About the radical work of Timothy Speed
- Timothy Speed
- July 9, 2024
The True Story – An External Perspective on Artistic Positions from Three Decades of Interventions in Economy, Art, Society, and Government Agencies.
“I consider the empirical and economic theoretical investigation of self-determined work, as undertaken by Mr. Timothy Speed, to be very meaningful. Conflicts with the conventional understanding of work as wage labor must not be ignored.” (Former Vice President, Club of Rome Prof. Ernst-Ulrich von Weizsäcker)
“I thank you for your intelligent and interesting texts.” (Jean Ziegler, UN Diplomat, Author)

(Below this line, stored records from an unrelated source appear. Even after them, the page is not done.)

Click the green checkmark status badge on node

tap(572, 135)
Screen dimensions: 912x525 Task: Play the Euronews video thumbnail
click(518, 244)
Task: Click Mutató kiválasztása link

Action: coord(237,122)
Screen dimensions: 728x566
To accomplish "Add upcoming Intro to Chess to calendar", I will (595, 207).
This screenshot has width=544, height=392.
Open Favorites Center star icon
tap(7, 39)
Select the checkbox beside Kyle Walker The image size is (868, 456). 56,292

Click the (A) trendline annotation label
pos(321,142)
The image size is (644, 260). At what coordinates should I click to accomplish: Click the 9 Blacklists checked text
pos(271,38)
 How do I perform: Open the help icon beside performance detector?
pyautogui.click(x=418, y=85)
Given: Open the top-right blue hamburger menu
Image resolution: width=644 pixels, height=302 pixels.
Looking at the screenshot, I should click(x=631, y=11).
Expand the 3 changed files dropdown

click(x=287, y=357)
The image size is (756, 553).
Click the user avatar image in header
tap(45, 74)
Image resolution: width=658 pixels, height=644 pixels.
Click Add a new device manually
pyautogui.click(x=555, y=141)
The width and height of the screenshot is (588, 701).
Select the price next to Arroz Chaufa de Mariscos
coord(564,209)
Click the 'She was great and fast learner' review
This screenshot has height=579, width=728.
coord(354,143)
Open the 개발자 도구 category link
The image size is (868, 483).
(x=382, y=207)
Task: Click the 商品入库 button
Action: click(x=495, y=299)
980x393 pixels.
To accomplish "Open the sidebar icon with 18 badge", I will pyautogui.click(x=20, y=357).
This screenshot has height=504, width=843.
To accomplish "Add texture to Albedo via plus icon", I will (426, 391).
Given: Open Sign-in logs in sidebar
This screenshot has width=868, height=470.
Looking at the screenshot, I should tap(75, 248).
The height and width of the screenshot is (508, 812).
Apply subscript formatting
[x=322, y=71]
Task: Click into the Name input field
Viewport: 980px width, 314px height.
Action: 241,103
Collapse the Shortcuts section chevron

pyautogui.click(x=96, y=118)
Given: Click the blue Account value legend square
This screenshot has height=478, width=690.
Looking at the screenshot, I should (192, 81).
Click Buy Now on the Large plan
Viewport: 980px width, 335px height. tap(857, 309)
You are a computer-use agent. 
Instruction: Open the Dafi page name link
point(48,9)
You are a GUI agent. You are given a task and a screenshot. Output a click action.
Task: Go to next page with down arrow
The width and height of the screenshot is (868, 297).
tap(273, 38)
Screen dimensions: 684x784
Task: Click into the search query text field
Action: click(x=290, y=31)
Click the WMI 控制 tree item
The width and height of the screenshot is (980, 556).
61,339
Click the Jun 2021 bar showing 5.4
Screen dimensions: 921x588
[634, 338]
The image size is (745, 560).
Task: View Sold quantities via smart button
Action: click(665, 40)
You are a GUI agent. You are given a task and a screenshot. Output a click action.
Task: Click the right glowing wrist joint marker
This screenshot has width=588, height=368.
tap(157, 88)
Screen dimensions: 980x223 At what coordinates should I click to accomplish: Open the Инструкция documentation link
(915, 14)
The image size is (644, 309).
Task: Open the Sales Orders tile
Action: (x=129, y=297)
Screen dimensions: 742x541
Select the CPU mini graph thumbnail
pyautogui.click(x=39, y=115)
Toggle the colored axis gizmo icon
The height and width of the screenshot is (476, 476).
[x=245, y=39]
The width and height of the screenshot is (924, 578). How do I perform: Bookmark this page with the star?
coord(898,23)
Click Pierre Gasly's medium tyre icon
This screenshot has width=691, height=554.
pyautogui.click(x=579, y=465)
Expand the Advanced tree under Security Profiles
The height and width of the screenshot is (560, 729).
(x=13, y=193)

Born in England in 1973, raised in Austria, and living in Germany for three decades, artist, human rights defender, and researcher (artistic research) Timothy Speed has created a comprehensive body of work over years of foundational research and artistic endeavor. His work explores what happens when an individual tries to integrate the complexity, paradoxes, and deep ecological, economic, and social issues of society into their own gainful employment, pressing it into jobs to simply do “relevant work” in the sense of the whole. This is done from the perspective of those affected, or the people on the ground. Even when it is unpaid, not the official job assignment, necessary but unwanted, Speed aims to authentically and contemporarily assume responsibility in conscious conflict with a simplifying and often obedience-manipulating, narrow capitalist market.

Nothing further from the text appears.